» **DOCUMENT EXCERPT**:

▬▬▬

Elite athletes – like Jakob Ingebrigtsen, who won gold for the men’s 1500m race at the Tokyo 2020 Olympics – train almost ten to 14 times per week, clocking up numerous hours on the track and in the gym. But for the rest of us, getting into shape does not necessarily mean such an arduous regime.
How often you should train depends on a lot of different factors – such as your training goals, the intensity of your exercise and any history of injury you may have. The type of training you do can also determine how often you need to exercise.
Exercise stresses different systems in our body. This stress causes fatigue, but also leads to “adaptations” (improvements) specific to the stress we’ve experienced. For example, while resistance training (such as weight lifting) helps us build muscular strength, it’s less likely to improve our cardiovascular fitness because it puts more stress on our skeletal muscles than it does our heart.
But improvements only happen with a combination of recovery and repetition. If we don’t repeat the training stress, improvements will be lost. We also need to give our body enough time – but not too much time – between training sessions to recover and “adapt”. In short, the key to improving fitness is to train consistently, which means striking a balance between exercising and recovering enough.
To complicate matters, some body systems take longer to recover than others. For example, exercise that stresses the body’s nervous system – such as sprinting, high-intensity interval training, or very heavy resistance training – will take longer to recover from than a lower-intensity session – such as a gentle jog that primarily stresses the heart and lungs. This means that depending on what type of training you do, you may need to exercise more or less than you think.
When training for endurance events, doing regular, low-intensity workouts are useful. Regularly training at this intensity helps the body use oxygen more effectively, and over time makes it easier to exercise at the same intensity. In fact, successful endurance runners tend to perform most (about 80% of their training) at low intensities, with higher-intensity sessions planned carefully – often two to three times per week, with a minimum of 48 hours between them. This also helps athletes recover better and avoid injury between training sessions.
Many sports, including swimming, tennis and martial arts, require combinations of physical and technical skill. While more research is needed in this area, it’s generally thought that consistent and purposeful practice improves performance for these types of sports.
For example, swim coaches value high-volume, low-intensity training (focusing on technique) to enable their swimmers to move more efficiently and easily through the water. But when we do the same type of training repeatedly, overuse injuries can happen, so it might be best to vary the training stress to help the body recover – so balance intense days with easier training days and recovery days.
High-intensity activities (such as sprinting or practising a tennis serve) can change the central and peripheral nervous systems – both thought to be important for improving skill. But these activities can only be maintained for a short period at the required intensity – so to avoid injury, it’s important to only do a little each training session, but practice consistently over time.
In short, training “smarter” not harder is key in both endurance sports and skill-based sports.

▬▬▬

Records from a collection
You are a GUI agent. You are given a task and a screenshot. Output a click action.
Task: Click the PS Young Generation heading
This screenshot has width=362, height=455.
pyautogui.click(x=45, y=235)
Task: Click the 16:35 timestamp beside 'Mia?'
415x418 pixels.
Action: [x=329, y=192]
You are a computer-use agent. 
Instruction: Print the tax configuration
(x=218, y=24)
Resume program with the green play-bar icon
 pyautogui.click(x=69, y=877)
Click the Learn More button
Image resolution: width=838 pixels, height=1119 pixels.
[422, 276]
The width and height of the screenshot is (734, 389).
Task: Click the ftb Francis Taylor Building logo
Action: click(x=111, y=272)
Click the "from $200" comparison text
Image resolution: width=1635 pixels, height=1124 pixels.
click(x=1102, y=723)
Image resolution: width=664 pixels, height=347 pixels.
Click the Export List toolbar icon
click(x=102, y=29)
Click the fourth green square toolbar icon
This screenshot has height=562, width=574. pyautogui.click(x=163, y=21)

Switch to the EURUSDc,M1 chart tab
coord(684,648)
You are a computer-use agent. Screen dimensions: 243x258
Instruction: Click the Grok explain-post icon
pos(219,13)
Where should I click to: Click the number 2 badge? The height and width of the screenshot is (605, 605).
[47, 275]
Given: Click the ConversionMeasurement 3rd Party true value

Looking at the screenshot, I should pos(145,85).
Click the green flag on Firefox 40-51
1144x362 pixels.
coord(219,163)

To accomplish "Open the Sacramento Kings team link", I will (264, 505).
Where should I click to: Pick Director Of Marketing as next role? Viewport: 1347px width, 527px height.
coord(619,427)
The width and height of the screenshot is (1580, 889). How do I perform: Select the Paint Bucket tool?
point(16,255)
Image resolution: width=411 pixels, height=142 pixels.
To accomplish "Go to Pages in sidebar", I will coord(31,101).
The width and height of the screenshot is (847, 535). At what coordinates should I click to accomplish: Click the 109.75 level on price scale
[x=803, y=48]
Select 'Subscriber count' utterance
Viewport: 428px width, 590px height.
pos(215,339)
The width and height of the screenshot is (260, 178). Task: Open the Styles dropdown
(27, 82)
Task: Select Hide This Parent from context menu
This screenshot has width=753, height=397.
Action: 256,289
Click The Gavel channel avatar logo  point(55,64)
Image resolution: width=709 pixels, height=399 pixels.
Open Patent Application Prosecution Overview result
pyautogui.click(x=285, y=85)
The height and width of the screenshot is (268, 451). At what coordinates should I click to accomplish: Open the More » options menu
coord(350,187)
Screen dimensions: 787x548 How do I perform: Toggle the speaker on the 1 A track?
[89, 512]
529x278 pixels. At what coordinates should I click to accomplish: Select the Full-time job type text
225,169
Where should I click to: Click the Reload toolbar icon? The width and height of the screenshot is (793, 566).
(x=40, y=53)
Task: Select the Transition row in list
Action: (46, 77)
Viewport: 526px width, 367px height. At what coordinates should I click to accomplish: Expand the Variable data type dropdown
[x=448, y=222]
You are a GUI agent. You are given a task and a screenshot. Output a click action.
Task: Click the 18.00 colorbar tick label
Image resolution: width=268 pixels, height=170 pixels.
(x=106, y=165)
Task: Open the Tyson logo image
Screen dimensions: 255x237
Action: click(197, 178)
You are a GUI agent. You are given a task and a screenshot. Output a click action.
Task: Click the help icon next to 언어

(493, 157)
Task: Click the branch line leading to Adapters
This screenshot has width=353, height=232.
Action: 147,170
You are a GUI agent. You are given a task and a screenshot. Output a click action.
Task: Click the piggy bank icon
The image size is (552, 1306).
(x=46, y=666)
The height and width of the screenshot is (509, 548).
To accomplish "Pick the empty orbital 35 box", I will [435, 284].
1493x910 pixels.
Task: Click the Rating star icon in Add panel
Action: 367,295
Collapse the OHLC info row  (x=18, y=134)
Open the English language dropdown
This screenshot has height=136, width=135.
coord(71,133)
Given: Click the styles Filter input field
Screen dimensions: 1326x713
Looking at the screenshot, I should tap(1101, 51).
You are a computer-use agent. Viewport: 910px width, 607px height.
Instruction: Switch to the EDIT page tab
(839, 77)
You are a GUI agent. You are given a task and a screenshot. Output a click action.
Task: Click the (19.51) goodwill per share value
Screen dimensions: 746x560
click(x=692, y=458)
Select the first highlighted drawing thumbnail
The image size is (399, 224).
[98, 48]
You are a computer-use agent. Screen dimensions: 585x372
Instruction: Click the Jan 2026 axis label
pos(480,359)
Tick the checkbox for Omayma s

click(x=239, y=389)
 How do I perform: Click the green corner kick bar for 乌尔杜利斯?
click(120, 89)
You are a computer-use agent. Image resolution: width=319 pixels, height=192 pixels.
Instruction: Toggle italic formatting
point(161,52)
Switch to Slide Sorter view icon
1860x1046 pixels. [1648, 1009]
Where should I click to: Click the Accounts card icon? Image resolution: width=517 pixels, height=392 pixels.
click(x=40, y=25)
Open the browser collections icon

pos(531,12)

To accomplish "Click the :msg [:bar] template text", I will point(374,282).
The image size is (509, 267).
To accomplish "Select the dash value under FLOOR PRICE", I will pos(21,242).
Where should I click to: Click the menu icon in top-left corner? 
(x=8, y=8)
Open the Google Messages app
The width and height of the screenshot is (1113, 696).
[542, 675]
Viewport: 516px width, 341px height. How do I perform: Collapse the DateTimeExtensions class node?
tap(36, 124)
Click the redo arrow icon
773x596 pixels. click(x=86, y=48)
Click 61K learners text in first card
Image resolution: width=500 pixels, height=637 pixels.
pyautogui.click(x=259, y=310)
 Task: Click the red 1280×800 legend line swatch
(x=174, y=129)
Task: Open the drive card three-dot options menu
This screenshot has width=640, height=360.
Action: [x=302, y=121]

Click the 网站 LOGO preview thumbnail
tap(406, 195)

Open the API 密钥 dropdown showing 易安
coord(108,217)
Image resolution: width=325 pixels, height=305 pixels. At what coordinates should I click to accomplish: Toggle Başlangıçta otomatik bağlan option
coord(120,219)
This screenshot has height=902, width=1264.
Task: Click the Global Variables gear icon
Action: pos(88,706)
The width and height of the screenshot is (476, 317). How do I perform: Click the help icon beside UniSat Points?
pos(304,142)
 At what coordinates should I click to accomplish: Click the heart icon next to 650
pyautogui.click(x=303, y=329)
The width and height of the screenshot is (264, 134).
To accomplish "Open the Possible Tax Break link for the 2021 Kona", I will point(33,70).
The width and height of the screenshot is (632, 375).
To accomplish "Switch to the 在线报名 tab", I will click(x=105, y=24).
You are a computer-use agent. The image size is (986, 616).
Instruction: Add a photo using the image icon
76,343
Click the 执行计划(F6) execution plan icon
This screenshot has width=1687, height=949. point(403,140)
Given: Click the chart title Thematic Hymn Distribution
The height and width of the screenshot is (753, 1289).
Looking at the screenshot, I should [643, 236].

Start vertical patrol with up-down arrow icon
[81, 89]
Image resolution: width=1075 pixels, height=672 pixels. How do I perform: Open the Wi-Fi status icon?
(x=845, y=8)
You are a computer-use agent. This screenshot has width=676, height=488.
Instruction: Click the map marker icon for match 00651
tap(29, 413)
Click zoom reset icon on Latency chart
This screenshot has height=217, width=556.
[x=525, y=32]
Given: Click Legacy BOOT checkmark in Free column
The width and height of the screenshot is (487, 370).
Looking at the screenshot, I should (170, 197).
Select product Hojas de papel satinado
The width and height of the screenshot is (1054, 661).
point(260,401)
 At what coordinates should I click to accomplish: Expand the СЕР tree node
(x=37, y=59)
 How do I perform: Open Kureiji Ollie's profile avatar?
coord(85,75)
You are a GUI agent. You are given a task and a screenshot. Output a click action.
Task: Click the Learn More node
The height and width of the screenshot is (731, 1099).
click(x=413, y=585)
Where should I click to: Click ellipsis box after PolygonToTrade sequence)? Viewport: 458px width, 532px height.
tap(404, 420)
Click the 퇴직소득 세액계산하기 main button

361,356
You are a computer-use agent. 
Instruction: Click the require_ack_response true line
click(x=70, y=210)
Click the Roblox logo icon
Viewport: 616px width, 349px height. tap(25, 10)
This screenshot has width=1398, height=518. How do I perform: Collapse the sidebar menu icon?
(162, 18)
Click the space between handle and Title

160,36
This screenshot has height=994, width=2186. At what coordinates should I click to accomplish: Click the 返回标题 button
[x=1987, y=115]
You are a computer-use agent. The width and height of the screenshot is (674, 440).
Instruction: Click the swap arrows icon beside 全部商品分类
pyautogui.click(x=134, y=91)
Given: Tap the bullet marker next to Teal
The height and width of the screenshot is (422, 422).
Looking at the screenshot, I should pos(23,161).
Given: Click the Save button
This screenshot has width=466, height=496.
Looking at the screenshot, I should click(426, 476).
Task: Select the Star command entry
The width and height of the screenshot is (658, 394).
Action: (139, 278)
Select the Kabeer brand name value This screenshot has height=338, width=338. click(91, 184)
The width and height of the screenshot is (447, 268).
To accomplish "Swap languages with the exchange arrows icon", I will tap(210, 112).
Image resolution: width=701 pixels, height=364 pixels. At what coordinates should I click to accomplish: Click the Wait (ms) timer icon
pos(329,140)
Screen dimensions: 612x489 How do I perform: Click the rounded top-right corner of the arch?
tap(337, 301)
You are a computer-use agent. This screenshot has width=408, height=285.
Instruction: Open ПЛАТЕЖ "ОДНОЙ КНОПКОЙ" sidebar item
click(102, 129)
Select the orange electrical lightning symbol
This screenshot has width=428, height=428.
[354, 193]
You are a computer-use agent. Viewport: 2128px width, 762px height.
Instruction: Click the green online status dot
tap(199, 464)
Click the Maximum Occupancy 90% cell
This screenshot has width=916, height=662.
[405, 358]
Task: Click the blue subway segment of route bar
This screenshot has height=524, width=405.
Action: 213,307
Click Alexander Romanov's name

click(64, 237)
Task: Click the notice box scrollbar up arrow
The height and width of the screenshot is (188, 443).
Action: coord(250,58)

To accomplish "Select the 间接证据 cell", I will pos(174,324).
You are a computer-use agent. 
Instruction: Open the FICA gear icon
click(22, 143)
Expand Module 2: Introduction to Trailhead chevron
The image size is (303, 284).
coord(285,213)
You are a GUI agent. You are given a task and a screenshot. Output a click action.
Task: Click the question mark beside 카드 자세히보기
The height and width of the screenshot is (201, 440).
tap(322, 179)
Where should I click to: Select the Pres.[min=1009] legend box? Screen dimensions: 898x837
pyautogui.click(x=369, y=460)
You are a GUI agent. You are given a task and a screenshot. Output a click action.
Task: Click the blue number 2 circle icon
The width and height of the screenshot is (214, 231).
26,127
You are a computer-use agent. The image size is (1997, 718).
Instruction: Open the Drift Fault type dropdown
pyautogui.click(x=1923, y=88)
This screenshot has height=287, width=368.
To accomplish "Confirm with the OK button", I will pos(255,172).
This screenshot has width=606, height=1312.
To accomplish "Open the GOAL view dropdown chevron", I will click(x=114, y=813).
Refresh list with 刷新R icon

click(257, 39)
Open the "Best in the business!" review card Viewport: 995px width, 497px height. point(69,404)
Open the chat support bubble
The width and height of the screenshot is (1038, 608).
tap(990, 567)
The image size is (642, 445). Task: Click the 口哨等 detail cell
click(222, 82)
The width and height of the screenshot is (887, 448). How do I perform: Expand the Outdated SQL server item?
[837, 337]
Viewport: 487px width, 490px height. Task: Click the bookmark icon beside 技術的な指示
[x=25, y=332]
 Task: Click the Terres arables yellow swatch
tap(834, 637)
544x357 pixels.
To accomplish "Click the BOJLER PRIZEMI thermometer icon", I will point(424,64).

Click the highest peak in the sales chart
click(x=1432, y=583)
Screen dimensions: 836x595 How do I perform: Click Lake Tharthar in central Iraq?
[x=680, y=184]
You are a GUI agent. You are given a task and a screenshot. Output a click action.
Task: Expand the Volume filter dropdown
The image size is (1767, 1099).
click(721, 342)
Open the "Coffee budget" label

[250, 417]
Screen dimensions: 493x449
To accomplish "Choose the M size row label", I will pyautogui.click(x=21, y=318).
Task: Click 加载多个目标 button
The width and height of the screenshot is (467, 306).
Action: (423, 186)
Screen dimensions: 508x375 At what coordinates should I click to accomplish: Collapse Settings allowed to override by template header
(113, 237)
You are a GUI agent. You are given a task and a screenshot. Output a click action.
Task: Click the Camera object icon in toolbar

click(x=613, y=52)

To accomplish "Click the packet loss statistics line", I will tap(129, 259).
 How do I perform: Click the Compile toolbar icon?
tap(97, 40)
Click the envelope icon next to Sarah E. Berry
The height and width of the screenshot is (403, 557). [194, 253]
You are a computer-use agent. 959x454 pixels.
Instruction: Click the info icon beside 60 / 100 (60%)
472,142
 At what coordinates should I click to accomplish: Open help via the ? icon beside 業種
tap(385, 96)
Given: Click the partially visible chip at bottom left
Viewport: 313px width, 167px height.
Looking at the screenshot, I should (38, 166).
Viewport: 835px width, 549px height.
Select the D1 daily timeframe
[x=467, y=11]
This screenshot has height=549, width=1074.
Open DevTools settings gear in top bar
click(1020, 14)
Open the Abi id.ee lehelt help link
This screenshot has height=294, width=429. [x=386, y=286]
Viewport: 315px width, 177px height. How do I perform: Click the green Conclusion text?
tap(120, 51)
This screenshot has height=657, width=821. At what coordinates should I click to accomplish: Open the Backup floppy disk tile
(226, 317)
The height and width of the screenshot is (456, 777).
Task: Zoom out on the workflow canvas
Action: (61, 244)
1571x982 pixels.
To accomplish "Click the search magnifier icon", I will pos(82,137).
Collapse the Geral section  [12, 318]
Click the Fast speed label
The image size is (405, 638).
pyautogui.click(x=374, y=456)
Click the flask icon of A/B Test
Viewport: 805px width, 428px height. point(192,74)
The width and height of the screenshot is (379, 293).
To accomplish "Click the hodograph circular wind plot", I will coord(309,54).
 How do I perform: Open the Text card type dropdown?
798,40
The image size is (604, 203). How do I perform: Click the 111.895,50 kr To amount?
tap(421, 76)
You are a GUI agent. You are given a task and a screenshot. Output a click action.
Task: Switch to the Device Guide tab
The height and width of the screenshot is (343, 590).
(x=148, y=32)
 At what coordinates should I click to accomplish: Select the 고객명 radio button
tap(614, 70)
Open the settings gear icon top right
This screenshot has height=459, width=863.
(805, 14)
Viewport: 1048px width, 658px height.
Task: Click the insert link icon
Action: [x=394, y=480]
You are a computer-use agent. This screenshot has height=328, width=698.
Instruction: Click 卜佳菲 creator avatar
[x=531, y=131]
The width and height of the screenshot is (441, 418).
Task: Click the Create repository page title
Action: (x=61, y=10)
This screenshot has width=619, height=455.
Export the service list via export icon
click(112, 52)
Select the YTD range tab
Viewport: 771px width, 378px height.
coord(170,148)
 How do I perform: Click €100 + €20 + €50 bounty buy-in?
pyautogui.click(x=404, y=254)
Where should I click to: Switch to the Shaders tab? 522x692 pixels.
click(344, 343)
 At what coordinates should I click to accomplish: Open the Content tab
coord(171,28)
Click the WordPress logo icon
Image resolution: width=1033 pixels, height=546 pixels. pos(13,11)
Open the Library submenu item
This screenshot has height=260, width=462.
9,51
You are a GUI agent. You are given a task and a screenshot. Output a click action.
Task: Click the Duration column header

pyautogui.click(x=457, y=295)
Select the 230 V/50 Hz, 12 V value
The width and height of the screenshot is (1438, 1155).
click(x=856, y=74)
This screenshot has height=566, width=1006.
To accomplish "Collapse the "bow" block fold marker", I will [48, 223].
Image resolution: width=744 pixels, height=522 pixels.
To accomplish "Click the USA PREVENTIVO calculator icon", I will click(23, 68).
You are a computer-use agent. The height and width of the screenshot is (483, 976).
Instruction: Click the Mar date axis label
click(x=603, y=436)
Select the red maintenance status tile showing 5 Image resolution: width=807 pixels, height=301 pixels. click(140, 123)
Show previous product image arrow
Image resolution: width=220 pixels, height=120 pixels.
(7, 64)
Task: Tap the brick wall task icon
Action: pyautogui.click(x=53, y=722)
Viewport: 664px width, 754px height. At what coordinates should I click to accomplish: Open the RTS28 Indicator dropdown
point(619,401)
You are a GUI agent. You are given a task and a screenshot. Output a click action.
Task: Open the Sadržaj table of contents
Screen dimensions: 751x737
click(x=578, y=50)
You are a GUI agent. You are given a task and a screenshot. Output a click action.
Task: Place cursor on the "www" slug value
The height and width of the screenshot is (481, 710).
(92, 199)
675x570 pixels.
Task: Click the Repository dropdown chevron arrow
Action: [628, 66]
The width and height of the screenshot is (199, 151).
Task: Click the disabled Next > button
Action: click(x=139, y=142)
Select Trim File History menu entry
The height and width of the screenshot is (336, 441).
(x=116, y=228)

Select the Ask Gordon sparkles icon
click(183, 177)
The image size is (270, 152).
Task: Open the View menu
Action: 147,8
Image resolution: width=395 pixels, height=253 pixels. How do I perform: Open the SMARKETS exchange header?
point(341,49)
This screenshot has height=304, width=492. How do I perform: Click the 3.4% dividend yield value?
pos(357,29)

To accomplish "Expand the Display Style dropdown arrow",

▬▬▬

» **YOUR GOAL**:
Please continue the article on how often to train, picking up after its final sentence. This material has no connection to the article on how often to train.

» **ANSWER TO THE PROBLEM**:
When it comes to building muscle, doing more training sessions a week results in greater gains in muscular strength. This is probably because more training volume leads to greater increases in both muscle size and strength. But rest and recovery (including proper nutrition) are still crucial in helping muscles increase in size.
Generally, it’s recommended that muscle-strengthening exercises are performed on two or more days per week to improve muscle and bone health. If increasing muscle size is your goal, working different muscle groups on different days can help ensure you are still challenging your muscles enough to build strength, while giving yourself enough time to recover between workouts.
But while performing more days of resistance training is beneficial, even just one day per week is effective in improving strength. Whole body movements, such as squats and lunges, performed with correct technique, can be great for developing strength. It’s also worth noting that exercising at your absolute maximum until you can’t lift any more repetitions on a given exercise – known as lifting to failure – provides no additional benefits for improving strength. Indeed, it may be more beneficial for building strength to leave a little bit in reserve.
Health and fitness
For the average person trying to get in shape, the most important thing isn’t necessarily how much exercise you do, but the quality of that exercise.
For example, high-intensity interval training (HIIT) show promise for improving fitness and health. This involves performing exercises at maximum effort for a short period of time, followed by a period of rest. A recent study showed doing four to seven bouts of intense, one-minute exercises with 75 seconds of rest between three times a week improved fitness and mental wellbeing. So for people who don’t regularly exercise, less than 30 minutes per week could be beneficial.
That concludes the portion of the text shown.